▶ _DOCUMENT_
::::::::::

# Solution to "SPRAY" problem in bose amp and FIX amp (water)



## gover (Nov 23, 2015)

hello guys i hope you can understand well this guide!

i had water spray problem in my tt in the near left corner, a common problem in our tt´s that brokes bose amps, i broked 2 amps.

so here is the solution:

1) go to bose amp place (its very easy to remove the trunk plastics, i think there is some guide in this forum)

2) take off the amp.

3) remove parts of amp to have this board in hand and take a look to this 4 pieces:










with a dental brush or a wire brush, brush that parts with alcohol isopropilic the one thats is used for computer parts and throw alcohol to all the board to clean it all.



















4) build amp again and that all, i can fix my 2 amps with no problems.

5) its supouse to be an audi amp cover to fix this problem in the tt´s but i didnt find it so i made my own solution to evoid the water spray. i installed some road kill with adhesive near the amp place.



















6) build all again, and thats all  thanks to my friend "topito audiocar" for his help.


----------



## TT-driver (Sep 14, 2010)

::::::::::

▶ _MATERIAL_

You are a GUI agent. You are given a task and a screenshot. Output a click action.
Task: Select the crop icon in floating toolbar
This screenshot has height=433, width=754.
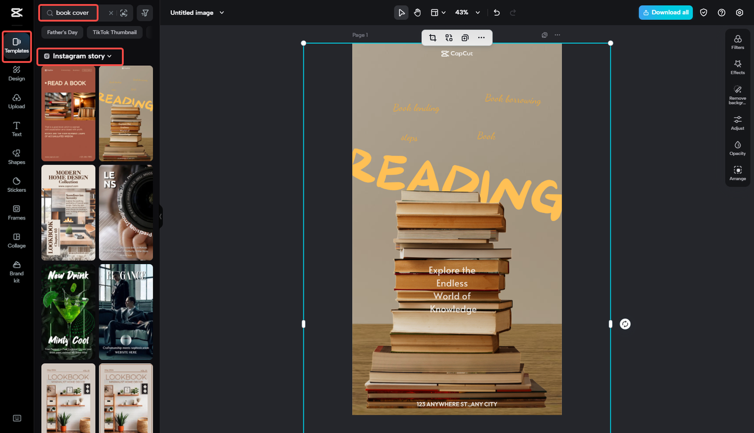432,38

::::::::::

▶ _TASK GOAL_
Could you write out the whole Bose amp repair thread above, word for word from its title to its last line?

▶ _TASK ANSWER_
# Solution to "SPRAY" problem in bose amp and FIX amp (water)



## gover (Nov 23, 2015)

hello guys i hope you can understand well this guide!

i had water spray problem in my tt in the near left corner, a common problem in our tt´s that brokes bose amps, i broked 2 amps.

so here is the solution:

1) go to bose amp place (its very easy to remove the trunk plastics, i think there is some guide in this forum)

2) take off the amp.

3) remove parts of amp to have this board in hand and take a look to this 4 pieces:










with a dental brush or a wire brush, brush that parts with alcohol isopropilic the one thats is used for computer parts and throw alcohol to all the board to clean it all.



















4) build amp again and that all, i can fix my 2 amps with no problems.

5) its supouse to be an audi amp cover to fix this problem in the tt´s but i didnt find it so i made my own solution to evoid the water spray. i installed some road kill with adhesive near the amp place.



















6) build all again, and thats all  thanks to my friend "topito audiocar" for his help.


----------



## TT-driver (Sep 14, 2010)